I was struck by this article from the MIT Technology Review because it aligns so closely with my own views on the non-financial value of work, and on the profound disruption of technology to the stability of the economy and the world of work.
Why robots helped Donald Trump win: Toledo has more robots per worker than any other US city. They’re producing a healthy economy—and lots of anxiety.
"This is what Silicon Valley promoters of salves like universal basic income fail to understand. The engineers and programmers of the new machines seem to think they can buy off the displaced with a promise of cash. But many people don’t work for money, not really. They need the money, and they want the money, but money alone isn’t why anybody worked 40 years in the Cove. They stood on the line and welded or painted or bolted because they were auto workers in a country in which what you do is who you are, just as Shrewsbery is the Robot Doctor. They could look at a Wrangler, or a glass windshield, or a Whirlpool washer, and say “I made that.”
Probably nobody voted for Trump just because of technology. But when people feel powerless, they’ll gravitate toward any object, person, or belief they think might return some autonomy to them, or help them preserve what they fear they’re losing.
“Nothing’s permanent,” Rickey told me. “We’re in a transitional stage, and it scares me.”
The issues of meaningful work, positive social roles and financial security are the heart of my books Money and Work Unchained and A Radically Beneficial World. Many other people are pondering the same issues, and as a result we're hearing proposals to guarantee jobs as part of the Green New Deal.
This is a welcome advance from the calls for Universal Basic Income (UBI), which provides minimal income security but little to nothing in the way of guaranteed work or positive social roles.
Most people's reactions to the Green New Deal and government-guaranteed jobs cleave neatly along ideological lines: those with socialist leanings find these proposals commonsensical and practical, while those leaning toward free-market values see them as unaffordable and prone to the failures of central planning.

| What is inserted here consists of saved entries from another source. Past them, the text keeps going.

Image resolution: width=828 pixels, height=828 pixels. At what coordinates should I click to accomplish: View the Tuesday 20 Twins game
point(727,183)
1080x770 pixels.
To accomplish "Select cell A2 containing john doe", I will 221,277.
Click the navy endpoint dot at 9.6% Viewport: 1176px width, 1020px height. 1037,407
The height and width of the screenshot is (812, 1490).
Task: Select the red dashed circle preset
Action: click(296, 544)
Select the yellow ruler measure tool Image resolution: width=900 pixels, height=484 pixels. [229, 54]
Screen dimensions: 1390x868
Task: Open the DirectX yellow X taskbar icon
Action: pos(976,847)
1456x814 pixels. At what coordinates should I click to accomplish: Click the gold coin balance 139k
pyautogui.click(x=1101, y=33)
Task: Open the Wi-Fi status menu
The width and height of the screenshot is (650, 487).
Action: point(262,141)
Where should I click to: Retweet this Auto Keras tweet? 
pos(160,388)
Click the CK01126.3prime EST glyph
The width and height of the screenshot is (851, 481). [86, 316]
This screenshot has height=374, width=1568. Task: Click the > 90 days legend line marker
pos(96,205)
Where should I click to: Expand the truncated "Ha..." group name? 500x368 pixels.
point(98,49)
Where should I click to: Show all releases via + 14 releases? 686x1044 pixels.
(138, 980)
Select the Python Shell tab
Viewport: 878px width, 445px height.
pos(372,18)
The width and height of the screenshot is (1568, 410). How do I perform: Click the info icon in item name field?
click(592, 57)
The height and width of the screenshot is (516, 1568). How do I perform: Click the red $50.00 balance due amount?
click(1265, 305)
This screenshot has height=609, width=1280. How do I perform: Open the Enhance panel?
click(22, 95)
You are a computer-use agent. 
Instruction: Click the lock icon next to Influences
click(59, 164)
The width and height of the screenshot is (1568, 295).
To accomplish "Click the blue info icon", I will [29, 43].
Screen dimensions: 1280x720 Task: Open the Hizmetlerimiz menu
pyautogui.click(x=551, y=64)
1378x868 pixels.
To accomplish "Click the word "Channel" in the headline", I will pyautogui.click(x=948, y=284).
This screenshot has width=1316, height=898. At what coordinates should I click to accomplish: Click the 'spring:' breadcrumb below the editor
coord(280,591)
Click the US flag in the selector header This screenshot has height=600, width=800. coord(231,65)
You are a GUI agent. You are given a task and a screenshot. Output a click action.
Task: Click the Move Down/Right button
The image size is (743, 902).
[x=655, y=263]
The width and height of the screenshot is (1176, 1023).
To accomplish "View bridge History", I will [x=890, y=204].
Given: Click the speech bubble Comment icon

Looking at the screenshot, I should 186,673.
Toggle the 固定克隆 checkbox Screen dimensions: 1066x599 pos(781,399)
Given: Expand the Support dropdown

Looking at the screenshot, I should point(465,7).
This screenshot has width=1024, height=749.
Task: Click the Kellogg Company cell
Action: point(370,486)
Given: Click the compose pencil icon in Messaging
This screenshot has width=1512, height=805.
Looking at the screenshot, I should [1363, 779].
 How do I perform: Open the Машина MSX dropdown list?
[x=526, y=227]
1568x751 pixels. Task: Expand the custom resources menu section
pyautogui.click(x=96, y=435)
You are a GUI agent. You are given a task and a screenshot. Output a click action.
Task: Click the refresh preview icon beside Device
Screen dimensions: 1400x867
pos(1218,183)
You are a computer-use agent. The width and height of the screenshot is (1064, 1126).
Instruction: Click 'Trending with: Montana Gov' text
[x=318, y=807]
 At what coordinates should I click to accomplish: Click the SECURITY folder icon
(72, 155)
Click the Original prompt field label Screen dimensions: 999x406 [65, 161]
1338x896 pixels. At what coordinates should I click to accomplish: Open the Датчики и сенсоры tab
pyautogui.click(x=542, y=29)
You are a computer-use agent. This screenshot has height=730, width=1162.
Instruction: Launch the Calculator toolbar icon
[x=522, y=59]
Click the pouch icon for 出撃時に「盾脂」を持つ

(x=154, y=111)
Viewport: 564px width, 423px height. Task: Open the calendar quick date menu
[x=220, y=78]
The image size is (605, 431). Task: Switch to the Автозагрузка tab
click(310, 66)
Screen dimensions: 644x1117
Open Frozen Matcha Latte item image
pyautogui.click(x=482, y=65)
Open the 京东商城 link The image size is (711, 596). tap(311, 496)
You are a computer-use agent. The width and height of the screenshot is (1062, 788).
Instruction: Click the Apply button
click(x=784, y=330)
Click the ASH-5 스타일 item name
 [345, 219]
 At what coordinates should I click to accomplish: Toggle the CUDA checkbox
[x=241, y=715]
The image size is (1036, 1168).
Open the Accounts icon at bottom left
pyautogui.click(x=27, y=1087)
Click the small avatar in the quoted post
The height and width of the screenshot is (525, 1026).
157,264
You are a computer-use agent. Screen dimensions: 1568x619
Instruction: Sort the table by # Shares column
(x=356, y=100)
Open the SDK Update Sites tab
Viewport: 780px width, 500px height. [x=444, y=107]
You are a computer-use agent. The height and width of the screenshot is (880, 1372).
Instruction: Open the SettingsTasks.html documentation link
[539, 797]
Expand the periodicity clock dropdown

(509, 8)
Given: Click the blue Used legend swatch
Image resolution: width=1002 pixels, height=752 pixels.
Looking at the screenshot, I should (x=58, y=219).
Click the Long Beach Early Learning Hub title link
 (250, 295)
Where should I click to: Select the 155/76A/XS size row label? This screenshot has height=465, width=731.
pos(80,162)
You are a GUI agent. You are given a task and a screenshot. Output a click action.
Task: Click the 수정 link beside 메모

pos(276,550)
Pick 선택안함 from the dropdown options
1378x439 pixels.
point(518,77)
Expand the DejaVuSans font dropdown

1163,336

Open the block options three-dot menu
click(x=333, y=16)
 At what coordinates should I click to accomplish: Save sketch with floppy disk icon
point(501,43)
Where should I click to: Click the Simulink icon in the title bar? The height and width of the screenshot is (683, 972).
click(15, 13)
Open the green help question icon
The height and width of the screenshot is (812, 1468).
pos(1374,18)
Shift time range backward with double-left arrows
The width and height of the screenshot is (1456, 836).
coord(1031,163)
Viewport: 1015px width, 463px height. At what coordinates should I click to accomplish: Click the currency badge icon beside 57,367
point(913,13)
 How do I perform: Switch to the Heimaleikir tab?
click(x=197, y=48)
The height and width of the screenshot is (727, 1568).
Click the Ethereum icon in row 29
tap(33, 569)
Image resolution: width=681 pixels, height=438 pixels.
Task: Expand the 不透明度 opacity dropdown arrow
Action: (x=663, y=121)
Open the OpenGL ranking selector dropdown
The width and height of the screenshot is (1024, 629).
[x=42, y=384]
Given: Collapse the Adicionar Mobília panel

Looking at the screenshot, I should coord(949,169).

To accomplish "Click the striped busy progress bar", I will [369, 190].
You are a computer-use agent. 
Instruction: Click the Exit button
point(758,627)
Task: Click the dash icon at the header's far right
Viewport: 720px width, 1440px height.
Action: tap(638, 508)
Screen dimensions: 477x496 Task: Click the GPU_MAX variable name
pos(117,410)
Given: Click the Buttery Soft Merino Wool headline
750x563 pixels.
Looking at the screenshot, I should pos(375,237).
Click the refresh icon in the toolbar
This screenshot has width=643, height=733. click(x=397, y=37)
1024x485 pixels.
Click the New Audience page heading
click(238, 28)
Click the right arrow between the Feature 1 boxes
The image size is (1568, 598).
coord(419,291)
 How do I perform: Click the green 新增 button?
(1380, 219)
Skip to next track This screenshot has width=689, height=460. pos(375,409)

As long-time readers know, I see fatal flaws in both models:
1) A great deal of work is needed and valuable but it isn't profitable, and in many cases is intrinsically unprofitable, so a profit-driven private sector necessarily leaves all those needs unaddressed.
2) Centralization of power and capital creates an irresistible attractor for individuals and groups to gain influence over the centralized distribution of control and funding. What local communities actually need cannot possibly register in a centralized bureaucracy dominated by powerful cliques and cartels. It's the wrong structure and unit size to serve the vast diversity of living, real-world communities.
In other words, neither ideology is the solution that adherents believe, not as a result of abstract ideology but as a result of structural weaknesses.
The only solution that avoids these intrinsic weaknesses and is sustainable is a self-funding, self-organizing network that provides guaranteed jobs in service of the local community's most pressing needs. These needs are of course dynamic, which demands a highly flexible, adaptive network and managerial structure.
My proposed solution is for a decentralized, localized, self-funding, self-organizing, direct-democracy network of community groups (the CLIME system) whose sole goal is to fill their local community's most pressing needs.
Such a structure sits between public and private sectors and can work with one or both, or function productively as an organization that's independent of the state and outside markets.
Being agnostic ideologically is a great benefit, as sometimes public ownership and management of assets makes excellent practical sense (for example, ownership of local water resources and distribution systems), while in others, highly regulated private-sector utilities make sense, and in still others, private-sector competition provides the most cost-effective and innovative option.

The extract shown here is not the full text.